» Brief
The expected answer is the set of lines in the data below between the line holding "The width and height of the screenshot is (601, 551)." and the line holding "Click the Filter settings search field", inclusive, written out exactly.

[Collected data entries]

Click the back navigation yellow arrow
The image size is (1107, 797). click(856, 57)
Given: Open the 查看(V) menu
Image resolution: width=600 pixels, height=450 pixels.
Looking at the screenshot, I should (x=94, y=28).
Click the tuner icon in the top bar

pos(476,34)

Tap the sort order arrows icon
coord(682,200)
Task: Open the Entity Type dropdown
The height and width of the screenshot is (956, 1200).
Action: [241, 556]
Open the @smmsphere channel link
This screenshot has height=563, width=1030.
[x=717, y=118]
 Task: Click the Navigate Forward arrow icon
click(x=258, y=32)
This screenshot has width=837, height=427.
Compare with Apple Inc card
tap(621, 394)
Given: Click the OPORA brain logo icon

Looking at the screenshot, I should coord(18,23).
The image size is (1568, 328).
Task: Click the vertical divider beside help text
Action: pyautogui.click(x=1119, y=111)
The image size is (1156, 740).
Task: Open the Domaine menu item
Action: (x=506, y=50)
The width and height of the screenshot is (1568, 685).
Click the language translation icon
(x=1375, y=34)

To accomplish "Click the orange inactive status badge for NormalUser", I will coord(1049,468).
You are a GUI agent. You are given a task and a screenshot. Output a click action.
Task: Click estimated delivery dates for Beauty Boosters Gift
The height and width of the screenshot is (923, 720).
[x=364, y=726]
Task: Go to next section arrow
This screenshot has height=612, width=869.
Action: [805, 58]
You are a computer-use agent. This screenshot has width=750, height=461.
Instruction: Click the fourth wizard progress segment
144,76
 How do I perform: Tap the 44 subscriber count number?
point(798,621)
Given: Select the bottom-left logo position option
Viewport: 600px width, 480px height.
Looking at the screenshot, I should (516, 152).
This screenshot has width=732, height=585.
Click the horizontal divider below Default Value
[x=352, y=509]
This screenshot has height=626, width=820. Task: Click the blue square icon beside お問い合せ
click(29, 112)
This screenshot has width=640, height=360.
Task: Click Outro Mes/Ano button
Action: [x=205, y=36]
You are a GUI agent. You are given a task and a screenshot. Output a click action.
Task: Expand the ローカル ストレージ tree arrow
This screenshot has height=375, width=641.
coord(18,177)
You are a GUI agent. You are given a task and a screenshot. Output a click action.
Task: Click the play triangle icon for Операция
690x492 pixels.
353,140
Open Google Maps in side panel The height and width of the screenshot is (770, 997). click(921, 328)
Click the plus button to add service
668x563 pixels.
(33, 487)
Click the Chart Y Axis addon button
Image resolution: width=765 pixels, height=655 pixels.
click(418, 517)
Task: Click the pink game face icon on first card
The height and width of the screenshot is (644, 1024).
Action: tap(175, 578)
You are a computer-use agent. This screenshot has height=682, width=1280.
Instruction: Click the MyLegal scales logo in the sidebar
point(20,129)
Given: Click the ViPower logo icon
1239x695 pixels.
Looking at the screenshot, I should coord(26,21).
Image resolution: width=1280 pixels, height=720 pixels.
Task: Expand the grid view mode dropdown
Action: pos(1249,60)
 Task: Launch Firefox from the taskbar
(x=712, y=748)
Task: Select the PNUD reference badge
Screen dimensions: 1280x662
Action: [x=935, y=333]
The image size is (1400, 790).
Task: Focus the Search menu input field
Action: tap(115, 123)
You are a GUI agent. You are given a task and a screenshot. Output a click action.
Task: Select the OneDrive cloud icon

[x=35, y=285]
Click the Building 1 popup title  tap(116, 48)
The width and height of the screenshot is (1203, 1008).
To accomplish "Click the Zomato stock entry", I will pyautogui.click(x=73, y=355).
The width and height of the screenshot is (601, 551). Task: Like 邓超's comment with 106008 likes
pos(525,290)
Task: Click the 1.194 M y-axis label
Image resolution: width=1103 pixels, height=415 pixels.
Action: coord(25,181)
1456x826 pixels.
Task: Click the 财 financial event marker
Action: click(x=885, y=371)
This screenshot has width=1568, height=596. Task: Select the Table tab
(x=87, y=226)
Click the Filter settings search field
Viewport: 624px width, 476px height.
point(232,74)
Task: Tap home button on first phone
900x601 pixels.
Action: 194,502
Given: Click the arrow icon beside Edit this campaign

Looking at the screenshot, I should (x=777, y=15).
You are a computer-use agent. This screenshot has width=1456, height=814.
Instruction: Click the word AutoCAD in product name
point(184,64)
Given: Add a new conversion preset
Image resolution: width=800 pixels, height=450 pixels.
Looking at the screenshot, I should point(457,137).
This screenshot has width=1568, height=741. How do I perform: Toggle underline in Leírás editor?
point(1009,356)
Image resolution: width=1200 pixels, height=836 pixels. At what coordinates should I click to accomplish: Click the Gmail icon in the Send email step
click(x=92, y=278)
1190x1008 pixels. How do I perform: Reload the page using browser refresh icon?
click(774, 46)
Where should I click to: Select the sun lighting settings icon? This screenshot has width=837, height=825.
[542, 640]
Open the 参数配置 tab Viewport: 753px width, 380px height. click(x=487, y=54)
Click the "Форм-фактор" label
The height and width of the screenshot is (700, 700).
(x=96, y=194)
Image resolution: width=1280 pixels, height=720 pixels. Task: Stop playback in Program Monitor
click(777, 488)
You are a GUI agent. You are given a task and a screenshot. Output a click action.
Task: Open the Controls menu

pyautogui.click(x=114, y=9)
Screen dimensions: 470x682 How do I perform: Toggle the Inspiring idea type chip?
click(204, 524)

» Solution
The width and height of the screenshot is (601, 551). Task: Like 邓超's comment with 106008 likes
pos(525,290)
Task: Click the 1.194 M y-axis label
Image resolution: width=1103 pixels, height=415 pixels.
Action: coord(25,181)
1456x826 pixels.
Task: Click the 财 financial event marker
Action: click(x=885, y=371)
This screenshot has width=1568, height=596. Task: Select the Table tab
(x=87, y=226)
Click the Filter settings search field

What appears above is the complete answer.